Pressing Problems Facing the U.S.

Pressing Problems Facing the U.S.

Pressing Problems Facing the U.S.

The FINANCIAL -- With less than four weeks until the midterm elections, Republican and Democratic voters differ widely in views of the seriousness of numerous problems facing the United States, including the fairness of the criminal justice system, climate change, economic inequality and illegal immigration.

Majorities of registered voters who support Democratic candidates for Congress rate 13 of 18 issues as “very big” problems facing the country. Among voters who favor the Republican candidates in their districts, majorities rate only five issues as very big problems.

More striking, several of the issues that rank among the most serious problems among Democratic voters – including how minorities are treated by the criminal justice system, climate change, the rich-poor gap, gun violence and racism – are viewed as very big problems by fewer than a third of Republican voters.

For example, 71% of Democratic voters say the way racial and ethnic minorities are treated by the criminal justice system is a very big problem for the country, compared with just 10% of Republican voters. Other issues have a similarly large partisan gap: Democratic voters are 61 percentage points more likely than Republican voters to say climate change is a very big problem and are 55 points more likely to say this about the gap between the rich and poor.

By contrast, illegal immigration is the highest-ranked national problem among GOP voters, but it ranks lowest among the 18 issues for Democratic voters (75% and 19%, respectively, say it is a very big problem).

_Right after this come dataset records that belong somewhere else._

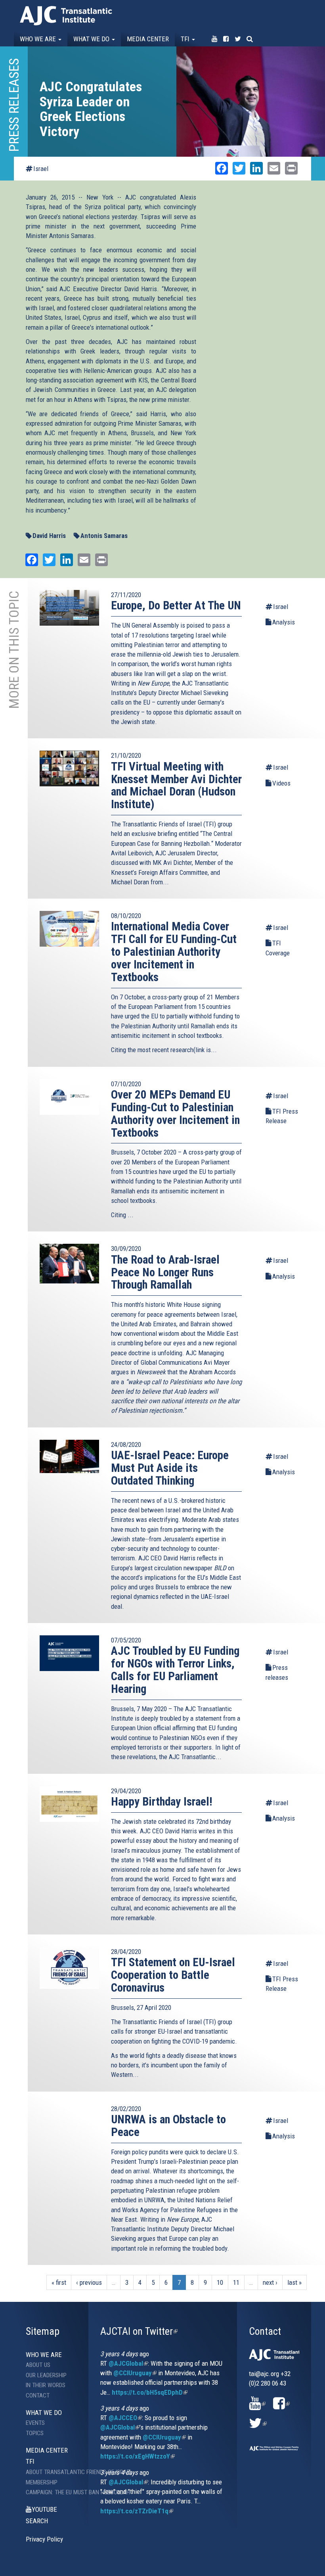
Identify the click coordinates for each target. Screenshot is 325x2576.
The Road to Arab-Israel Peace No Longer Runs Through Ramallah (165, 1272)
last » (294, 2282)
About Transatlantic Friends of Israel (57, 2472)
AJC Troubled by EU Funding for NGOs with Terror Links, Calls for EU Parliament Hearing (175, 1670)
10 (220, 2282)
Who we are (38, 39)
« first (59, 2282)
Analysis (283, 622)
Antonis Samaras (104, 536)
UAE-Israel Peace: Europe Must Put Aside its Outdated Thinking (170, 1467)
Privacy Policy (44, 2539)
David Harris (49, 536)
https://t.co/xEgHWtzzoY (137, 2456)
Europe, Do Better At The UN (176, 605)
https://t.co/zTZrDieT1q (136, 2511)
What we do (92, 39)
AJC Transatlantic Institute (66, 15)
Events (35, 2422)
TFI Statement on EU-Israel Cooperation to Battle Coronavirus (173, 1975)
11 (236, 2282)
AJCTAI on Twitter (139, 2331)
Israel (40, 169)
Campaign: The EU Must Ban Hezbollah (57, 2492)
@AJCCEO (125, 2418)
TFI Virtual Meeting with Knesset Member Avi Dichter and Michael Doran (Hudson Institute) (176, 785)
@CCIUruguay (135, 2373)
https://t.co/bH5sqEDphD (149, 2392)
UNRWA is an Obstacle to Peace (168, 2126)
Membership (41, 2482)
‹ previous (89, 2282)
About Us (38, 2365)
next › (270, 2282)
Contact (38, 2395)
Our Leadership (46, 2375)
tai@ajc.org (264, 2374)
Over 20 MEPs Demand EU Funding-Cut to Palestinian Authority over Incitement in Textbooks (175, 1113)
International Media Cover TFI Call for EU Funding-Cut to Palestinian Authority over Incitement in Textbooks (174, 952)
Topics (35, 2433)
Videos (281, 783)
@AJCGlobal (128, 2363)
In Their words (45, 2385)
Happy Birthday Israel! (161, 1801)
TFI (186, 39)
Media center (148, 39)
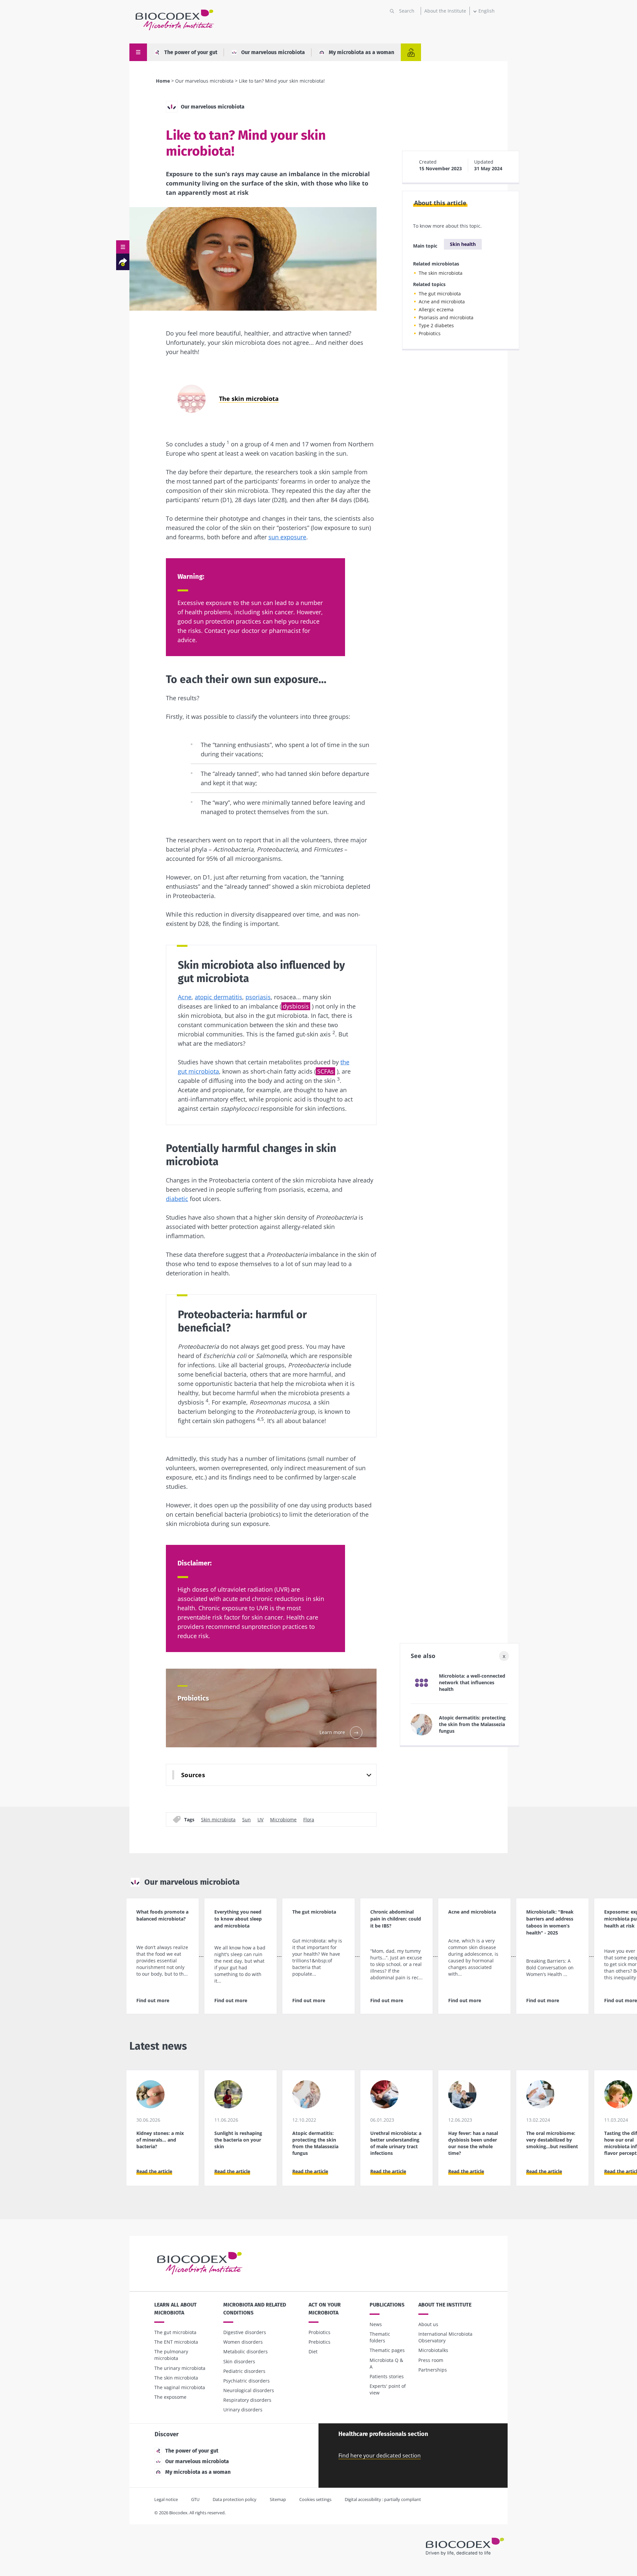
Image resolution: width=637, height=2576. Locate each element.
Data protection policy (234, 2499)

The new national survey by Pew Research Center, conducted Sept. 24-Oct. 7 among 10,683 adults, including 8,904 registered voters, finds that majorities of GOP voters view several issues as either very big or moderately big problems facing the country. For example, while only 22% say the rich-poor gap is a very big problem, 61% say it is at least a moderately big problem for the country; 39% say it is either a small problem or not a problem at all. Among Democratic voters, 95% say the rich-poor divide is a very big or moderately big problem.

However, there are several issues that majorities of Republican voters say either are small problems or not problems at all. These include the treatment of people in the U.S. illegally (64% say it is small problem or not a problem at all); job opportunities for all Americans (61%); how minorities are treated by the criminal justice system (61%); and sexism (56%).Among voters who support the Democrat in their congressional district, 89% say sexism is a very big or moderately big problem, compared with 43% of GOP voters. And Democratic voters are about four times as likely as Republicans to say sexism is a very big problem for the country (50% vs. 12%).

The partisan divide in opinions about whether sexism is a serious problem is wider than the gender gap in these views. Nearly eight-in-ten women voters (79%) say sexism is at least a moderately big problem; 40% say it is very big problem. Among men voters, 58% say sexism is a very or moderately big problem (26% very big).

Overall, the shares viewing sexism as a very big problem were little changed over the field period of the survey, but the share of women who back Democratic candidates saying this rose, from 53% in interviews conducted Sept. 24-27 to 61% in surveys conducted afterward; there was little change in the views of men (Democratic or Republican) or Republican women over this period.

Reflecting their strongly positive views of the economy, just 8% of Republican voters say job opportunities for all Americans are a very big problem in the country today; this issue ranks relatively low for Democratic voters as well (33% very big problem). However, 67% of Democratic voters say wages and the cost of living are a very big problem for the country, compared with just 27% of Republican voters.

There are a few issues that similar shares of voters in both parties regard as major national problems. About six-in-ten (61%) Republican voters say the federal budget deficit is a very big problem, as do 56% of Democrats. In addition, there are modest differences on violent crime (49% of Republicans, 47% of Democrats) and drug addiction (67% of Republicans, 64% of Democrats).